The world can sometimes feel black and foreboding. Especially if you’ve ever found yourself lost at night on a strange city street: flinching at every clattering sound or faint hiss emanating from dirty, shadowed alleyways. As you clutch your coat and pick up the pace, your mind can’t help but imagine what might be hidden in those dark places.

The man named Kaulder doesn’t need to imagine it. He knows what’s hidden there. He’s had 800 years to find out. Eight centuries to watch cities form, grow, wither and decay.

This solemn figure knows the wickedness of men’s hearts. And he knows the hearts of those in the shadows who are not men, too. Those unnatural enemies with magic in their blood.

Kaulder is a witch hunter. The last of his kind.

His evil-battling quest began long, long ago when he was but a wee mortal soul. Then he was just an unnerved man, clutching a sword and climbing with his compatriots into the den of the Witch Queen. They swore to fall as one if that’s what it took to stem her wickedness.

Like the others in his group, Kaulder had already lost beloved family members to this magical scourge called witchcraft. He sees his dead wife and child nearly every time he closes his eyes. So he’s determined not to waver. He’s locked in his desire to kill or die.

Kaulder did not die that night. In fact, as he drove his flaming blade into the witch’s chest, he was actually given life. More of it than he’d ever wanted. With her last rancid breath, the wretched witch cursed Kaulder with eternal life. While everyone else would succumb to time’s passage, Kaulder would live on. Alone.

All these centuries later, the lonely warrior still follows his calling. He’s served by a Dolan, a priest in the Order of the Axe + Cross, who chronicles his work and cares for his needs. Truthfully, though, Kaulder is now less fevered than he was in the past. He’s more concerned with keeping a fragile peace between the worlds of men and witches than he is determined to wage war against the darkness.

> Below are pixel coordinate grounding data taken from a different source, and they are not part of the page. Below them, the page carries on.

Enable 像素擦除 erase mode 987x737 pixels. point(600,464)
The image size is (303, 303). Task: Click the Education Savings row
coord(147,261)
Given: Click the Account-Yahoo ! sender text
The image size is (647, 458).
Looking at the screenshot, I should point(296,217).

But war is certainly coming.

When Kaulder’s 36th Dolan is attacked by dark magic—powerful spells that the witch hunter hasn’t seen used in eons—he knows that something truly evil is again raising its hoary head. Something this powerful hasn’t been seen since … well, since the days of the Witch Queen.

Again, even for Kaulder, the world feels black and foreboding.

Positive Elements

Kaulder puts himself in the line of fire to protect mankind from a rising genocidal apocalypse. And a young witch named Chloe helps him, even though she would seem to be working against her own kind.

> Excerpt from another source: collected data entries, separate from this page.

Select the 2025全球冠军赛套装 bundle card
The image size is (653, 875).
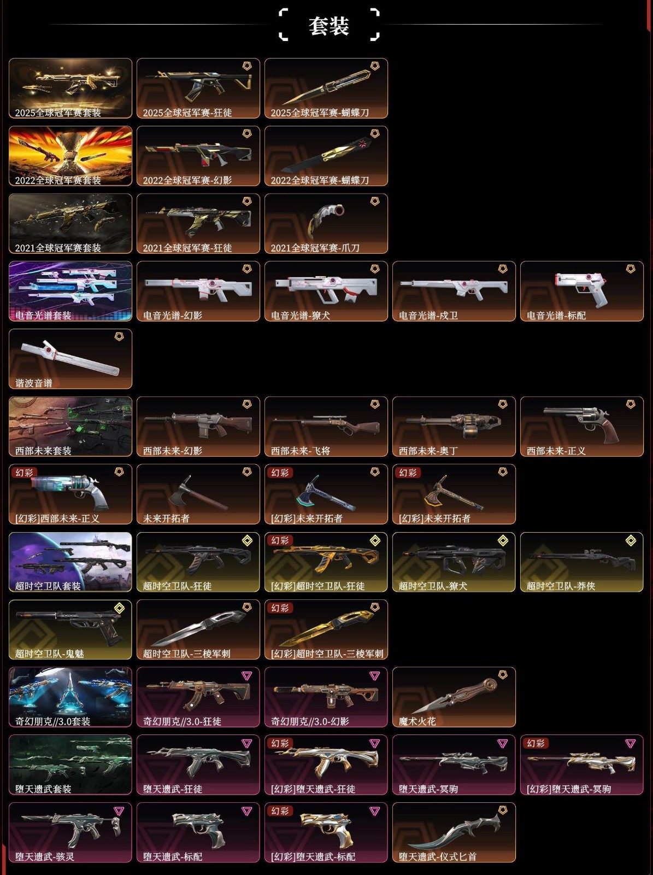pyautogui.click(x=70, y=88)
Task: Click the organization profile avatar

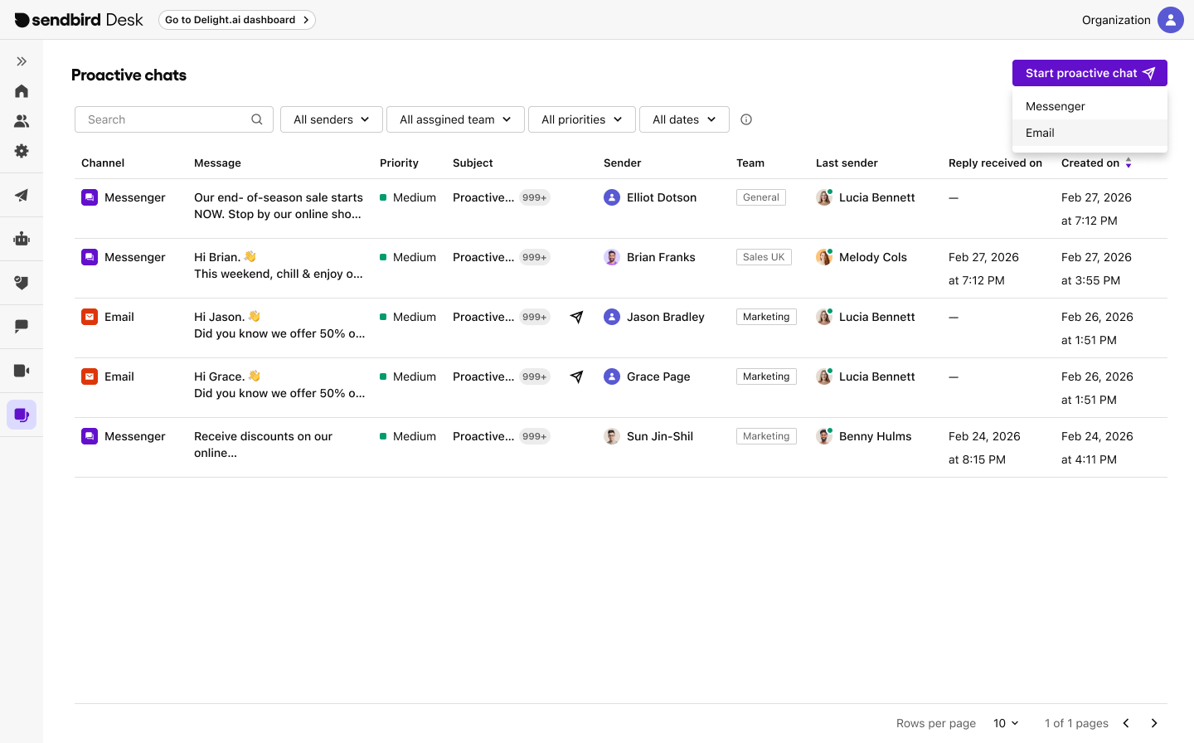Action: coord(1170,20)
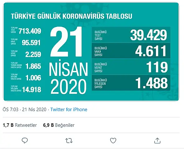Click the Bugünkü Vefat Sayısı 119 row
The height and width of the screenshot is (149, 184).
coord(131,67)
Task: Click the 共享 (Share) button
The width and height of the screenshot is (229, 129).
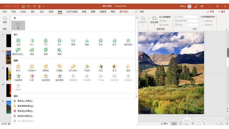Action: click(x=210, y=12)
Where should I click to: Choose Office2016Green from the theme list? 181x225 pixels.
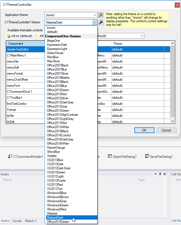tap(58, 222)
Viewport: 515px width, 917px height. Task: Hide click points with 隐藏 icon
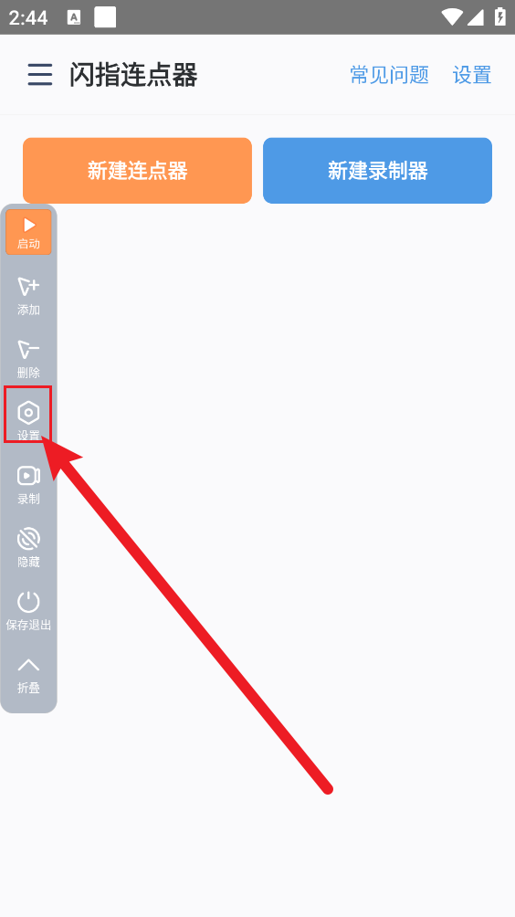click(x=28, y=549)
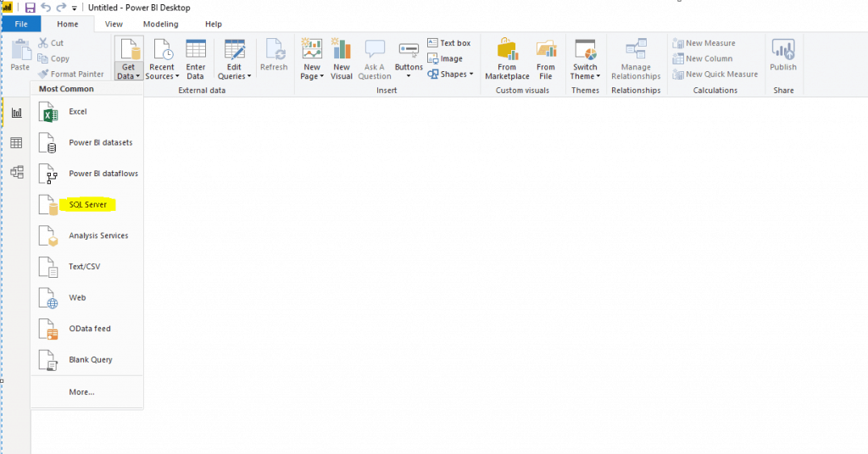Expand the Edit Queries dropdown
This screenshot has width=868, height=454.
234,76
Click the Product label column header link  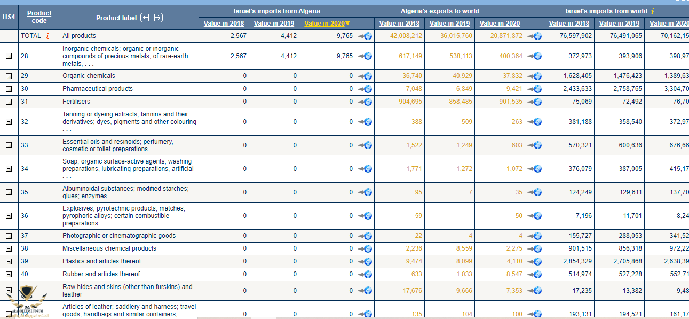point(116,18)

Kaulder’s elderly Dolan 36th points out the emptiness of maintaining shallow and temporary relationships, telling his immortal charge, “You’re missing out on the best part of our brief stay in this life, the part where we share it.”

Spiritual Elements

In this alternate version of existence, witches are nonhuman creatures who maintain a human visage but have magic in their blood, “passed down from an ancient race.” They need not be evil. But we see many examples of evil as some of these beings wreak havoc with various burning and transforming spells—cast through group chanting, ancient runes and other magical substances. Thus, the film presents its blended version of witchcraft as a tantalizing means to power. Kaulder even tells a young teen witch, “You witches have no idea the power you’ve got.”

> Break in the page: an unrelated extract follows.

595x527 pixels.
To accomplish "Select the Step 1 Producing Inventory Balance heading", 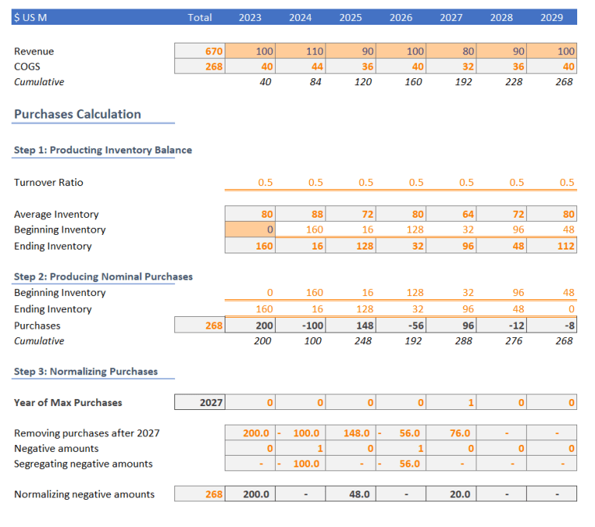I will tap(102, 150).

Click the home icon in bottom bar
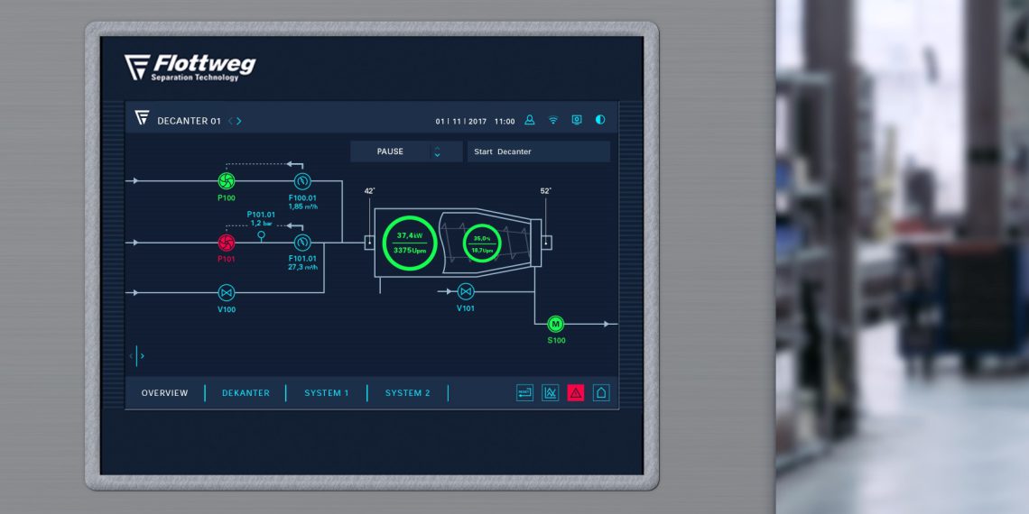click(601, 392)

We see a variety of spiritual symbols, including several pentagrams, that have been drawn on the floor, walls, windows and other objects. A witch reads Tarot cards.

The Order of the Axe + Cross is presented as something like a group of Christian Templars that works under cover of the Catholic church. Dolan 36th carries a Bible-like book with him that’s appointed with cross-like symbols. But the lines read from the book are not Scripture. An Axe + Cross warrior carries a staff topped with a cross.

Sexual Content

It’s implied that Kaulder has sex with a young flight attendant. (We see her walking away from his apartment afterwards.) A number of female witches in a bar, and later in a fashion club, wear sexually provocative outfits that hug curves and bare cleavage, midriffs and legs.

Violent Content

Fiery magic blasts. Swarming flies. Sword-blade hack-and-slash. That’s the stuff swirling around the last witch hunter. We see men and women burned to piles of smoldering embers. Men are crushed by an abundance of rapidly growing vines and choked by swarms of insects. One is cursed with “plague flies” that crawl around under his skin and squeeze their way through his pores. Kaulder is smashed about by a huge creature composed of magically adhered wood, rocks and chunks of bone.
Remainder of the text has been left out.